Site‐Selective In Situ Electrochemical Doping for Mn‐Rich Layered Oxide Cathode Materials in Lithium‐Ion Batteries

Abstract Various doped materials have been investigated to improve the structural stability of layered transition metal oxides for lithium‐ion batteries. Most doped materials are obtained through solid state methods, in which the doping of cations is not strictly site selective. This paper demonstrates, for the first time, an in situ electrochemical site‐selective doping process that selectively substitutes Li + at Li sites in Mn‐rich layered oxides with Mg 2+ . Mg 2+ cations are electrochemically intercalated into Li sites in delithiated Mn‐rich layered oxides, resulting in the formation of [Li 1− x Mg y ][Mn 1− z M z ]O 2 (M = Co and Ni). This Mg 2+ intercalation is irreversible, leading to the favorable doping of Mg 2+ at the Li sites.
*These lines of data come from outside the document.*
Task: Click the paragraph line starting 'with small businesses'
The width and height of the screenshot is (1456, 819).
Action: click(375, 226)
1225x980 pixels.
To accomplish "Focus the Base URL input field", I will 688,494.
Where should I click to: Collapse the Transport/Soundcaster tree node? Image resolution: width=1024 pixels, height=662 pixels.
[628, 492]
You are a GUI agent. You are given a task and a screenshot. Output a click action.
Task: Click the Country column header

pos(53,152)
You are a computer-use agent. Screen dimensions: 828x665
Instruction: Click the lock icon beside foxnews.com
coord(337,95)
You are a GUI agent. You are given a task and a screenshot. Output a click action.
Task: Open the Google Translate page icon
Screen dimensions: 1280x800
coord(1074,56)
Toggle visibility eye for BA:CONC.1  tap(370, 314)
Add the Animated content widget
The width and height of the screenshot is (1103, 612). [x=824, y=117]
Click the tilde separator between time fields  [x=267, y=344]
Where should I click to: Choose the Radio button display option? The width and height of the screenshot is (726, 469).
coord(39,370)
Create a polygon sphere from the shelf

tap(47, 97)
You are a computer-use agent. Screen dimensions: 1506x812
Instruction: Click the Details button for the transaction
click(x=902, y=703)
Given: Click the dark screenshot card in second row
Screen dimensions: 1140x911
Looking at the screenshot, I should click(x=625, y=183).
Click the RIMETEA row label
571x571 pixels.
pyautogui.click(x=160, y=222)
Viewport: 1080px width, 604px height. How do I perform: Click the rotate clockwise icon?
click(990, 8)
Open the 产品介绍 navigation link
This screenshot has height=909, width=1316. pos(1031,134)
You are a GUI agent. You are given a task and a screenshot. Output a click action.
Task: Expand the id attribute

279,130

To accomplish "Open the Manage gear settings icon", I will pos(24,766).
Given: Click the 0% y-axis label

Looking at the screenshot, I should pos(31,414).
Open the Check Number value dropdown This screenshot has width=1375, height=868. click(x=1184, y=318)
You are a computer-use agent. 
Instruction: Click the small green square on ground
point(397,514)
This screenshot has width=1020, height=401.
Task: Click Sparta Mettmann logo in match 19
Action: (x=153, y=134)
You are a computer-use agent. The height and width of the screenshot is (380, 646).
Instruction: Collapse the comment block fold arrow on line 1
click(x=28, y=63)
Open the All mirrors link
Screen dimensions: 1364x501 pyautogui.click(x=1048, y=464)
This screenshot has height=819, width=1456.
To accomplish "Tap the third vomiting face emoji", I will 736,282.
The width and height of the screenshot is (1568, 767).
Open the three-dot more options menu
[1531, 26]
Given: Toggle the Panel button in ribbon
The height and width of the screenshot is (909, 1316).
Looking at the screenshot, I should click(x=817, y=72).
More interestingly, the amount of intercalated Mg 2+ dopants increases with the increasing amount of Mn in Li 1− x [Mn 1− z M z ]O 2 , which is attributed to the fact that the Mn‐to‐O electron transfer enhances the attractive interaction between Mg 2+ dopants and electronegative O δ − atoms. Moreover, Mg 2+ at the Li sites in layered oxides suppresses cation mixing during cycling, resulting in markedly improved capacity retention over 200 cycles. The first‐principle calculations further clarify the role of Mg 2+ in reduced cation mixing during cycling. The new concept of in situ electrochemical doping provides a new avenue for the development of various selectively doped materials.